• _Document segment_
Geopolitically, this also means a huge setback for Washington’s obsessive containment and encirclement of Russia, proceeding in parallel to the ‘pivot to Asia’ (containment and encirclement of China).

It’s the economy, stupid
Ukraine’s economy – now under disaster capitalism intervention – is… well, a disaster. It’s way beyond recession, now in deep depression. Any forthcoming IMF funds serve to pay outstanding bills and feed the (losing) creaking military machine; Kiev is fighting no less than Ukraine’s industrial heartland. Not to mention that the conditions attached to the IMF’s ‘structural adjustment’ are bleeding Ukrainians dry.

Taxes – and budget cuts – are up. The currency, the hryvnya, has plunged 40 percent since early 2014. The banking system is a joke. The notion that the EU will pay Ukraine’s humongous bills is a myth. Germany (which runs the EU) wants a deal. Fast.

The reason is very simple. Germany is growing only 1.5 percent in 2014. Why? Because the Washington-propelled sanction hysteria is hurting German business. Merkel finally got the message. Or at least seems to have.

The first stage towards a lasting deal is energy. This Friday, there’s a key meeting between Russian and EU energy officials in Moscow. And then, later next week, it will be Russian, EU and Ukrainian officials. The EU’s energy commissioner, Gunther Oettinger, who was in Minsk, wants an interim deal to make sure Russian gas flows through Ukraine to Europe in winter. General Winter, once again, wins any war.

(L-R) Kazakhstan’s President Nursultan Nazarbayev, Russia’s President Vladimir Putin, Belarus‘ President Alexander Lukashenko, Ukraine’s President Petro Poroshenko, High Representative of the European Union for Foreign Affairs and Security Policy Catherine Ashton, European Commissioner for Energy Guenther Oettinger, European Commissioner for Trade Karel De Gucht pose on the sideline of a summit in Belarus‘ capital of Minsk on August 26, 2014. (AFP Photo / Kirill Kudryavtsev)

Here, essentially, we have the EU – not Russia – telling Ukrainian President Petro Poroshenko to stuff his (losing) ‘strategy’ of slow-motion ethnic cleansing of eastern Ukraine.

Moscow has always insisted the Ukraine crisis is a political problem that needs a political solution. Moscow would accept a decentralization solution considering the interests – and language rights – of people in Donetsk, Lugansk, Odessa, Kharkov. Moscow does not encourage secession.

Poroshenko, on the other hand, is your typical Ukrainian oligarch in a dance of oligarchs. Now that he’s on top, he does not want to become road kill. He might, if he relies on ‘support’ by the neo-Nazis of Right Sector and Svoboda, because then there will never be a political solution.

The Empire of Chaos, needless to say, does not want a political solution – with a neutral Ukraine economically tied to both the EU and Russia; economic/trade integration across Eurasia is anathema.

It’s all about NATO
In parallel, every EU diplomat with a conscience – well, they do exist – knows that the non-stop hysteria about the Russian‘threat’ to Eastern Europe is a Washington-peddled myth designed to boost NATO. Secretary-General Anders ‘Fogh of War’ Rasmussen sounds like a scratched CD.

[Records locating screen elements]
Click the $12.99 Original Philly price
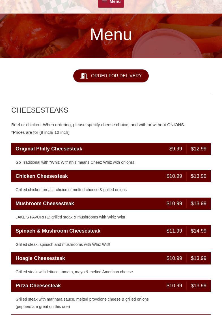pos(198,149)
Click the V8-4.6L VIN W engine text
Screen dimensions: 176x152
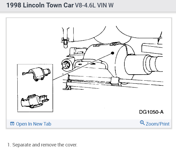(94, 5)
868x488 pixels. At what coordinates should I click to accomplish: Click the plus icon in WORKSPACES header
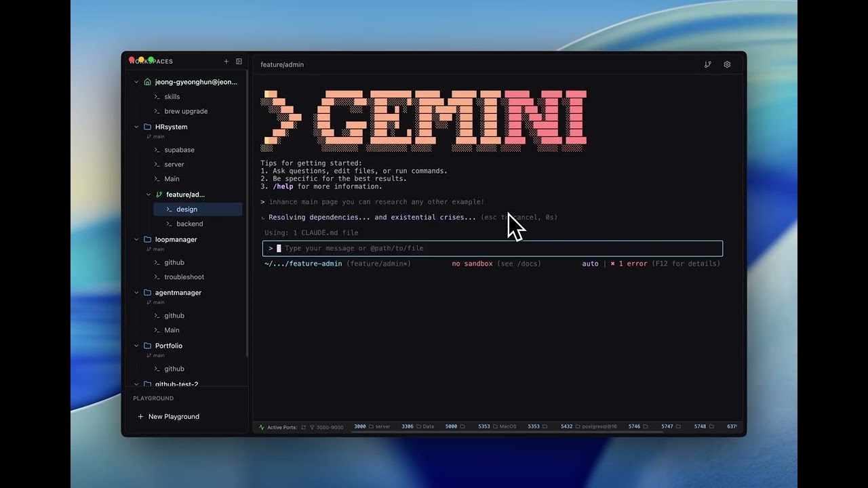pos(226,61)
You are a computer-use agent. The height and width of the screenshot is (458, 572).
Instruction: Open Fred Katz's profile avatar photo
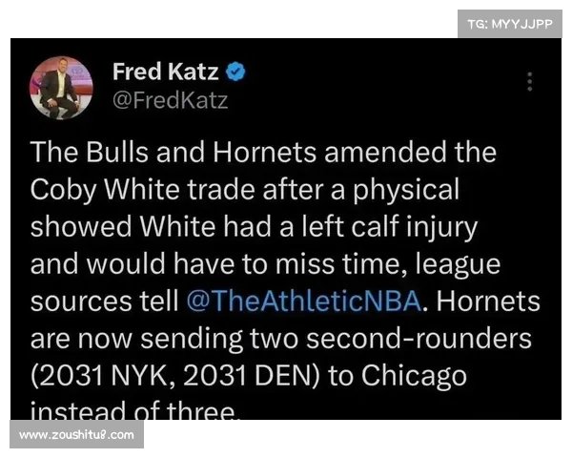[x=61, y=88]
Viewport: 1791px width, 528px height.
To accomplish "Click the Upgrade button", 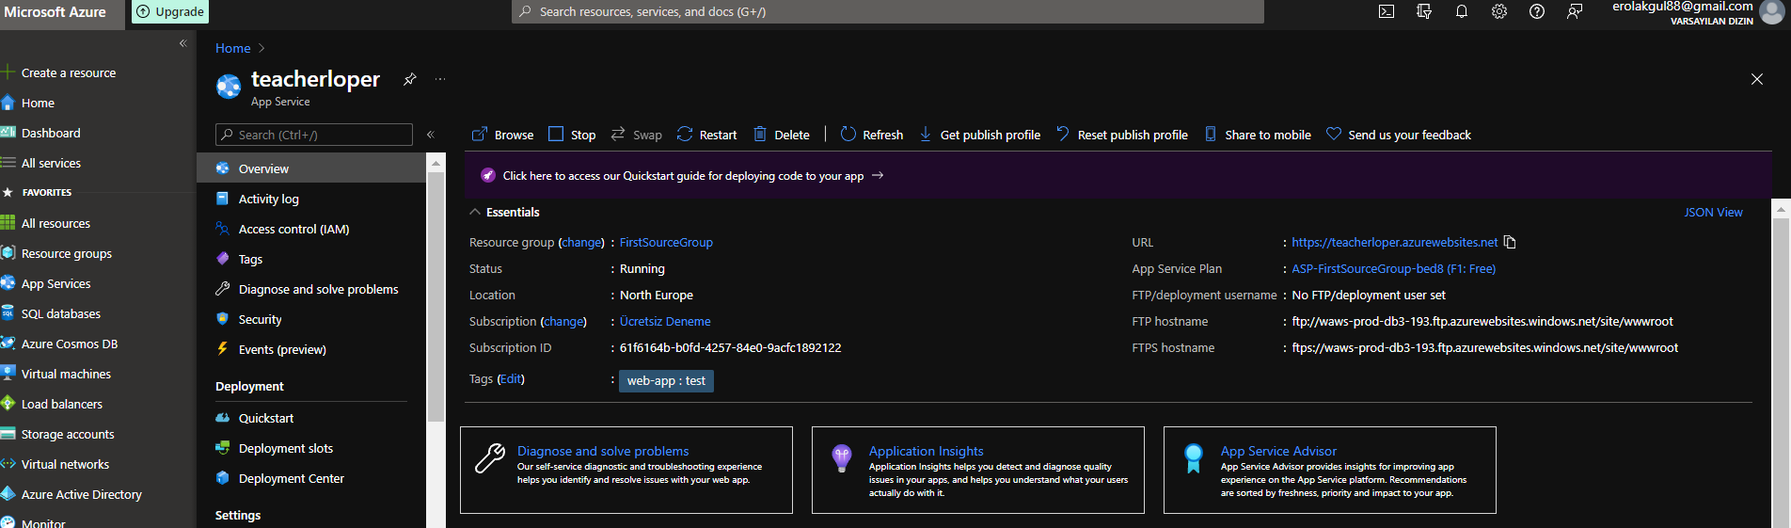I will 169,12.
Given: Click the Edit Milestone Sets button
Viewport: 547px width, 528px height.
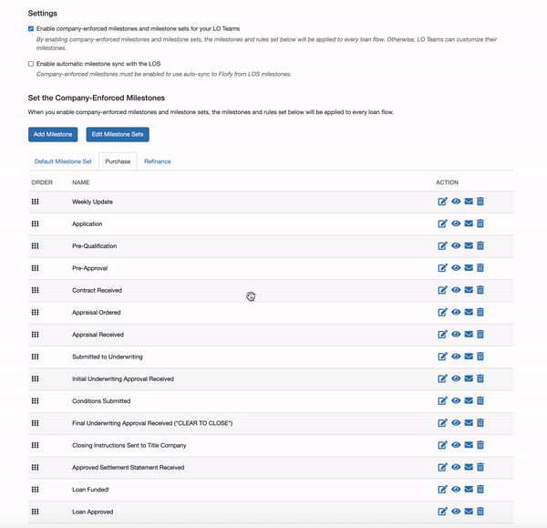Looking at the screenshot, I should (118, 134).
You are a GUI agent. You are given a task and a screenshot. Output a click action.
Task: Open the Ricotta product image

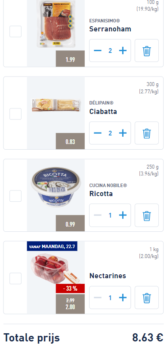[56, 188]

• _Stated goal_
Pick up the article on the Ukraine crisis and NATO after its final sentence and keep writing it in the same voice.

• _Response to this exercise_
It’s hardly a secret in Brussels that larger EU powers simply don’t want permanent NATO bases in Eastern Europe. France, Italy and Spain are forcefully against it. Germany is still sitting on the wall, carefully weighing how not to antagonize both Russia and the US. Needless to say, the Anglo-American “special relationship” badly wants the bases, supported by the hysteria unleashed by Poland and the Baltic states – Estonia, Latvia and Lithuania.

So Fogh of War is on a predictable roll, talking “rapid reinforcements”, “reception facilities”, “pre-positioning of supplies, of equipment, preparation of infrastructure, bases, and headquarters” and “a more visible NATO presence.” This graphically proves, once again, that the Empire of Chaos couldn’t give a damn about Ukraine; it’s all about NATO expansion – the key talking point next week at the Wales summit.

The no-holds-barred neoliberal asset-stripping, wild privatization and outright looting of Ukraine, disguised as loans and ‘aid’, is now unstoppable. Yet gobbling up Ukraine’s agriculture and energy potential is not enough for the Empire of Chaos. It wants Crimea back (that future NATO base in Sevastopol…). It wants missile defense deployed in Poland and the Baltics. It would even love regime change in Russia.

And then there’s MH17. If sooner rather than later is proved the Empire of Chaos fooled Europe into counterproductive sanctions based on the flimsiest ‘evidence’, German public opinion will force Merkel to act accordingly.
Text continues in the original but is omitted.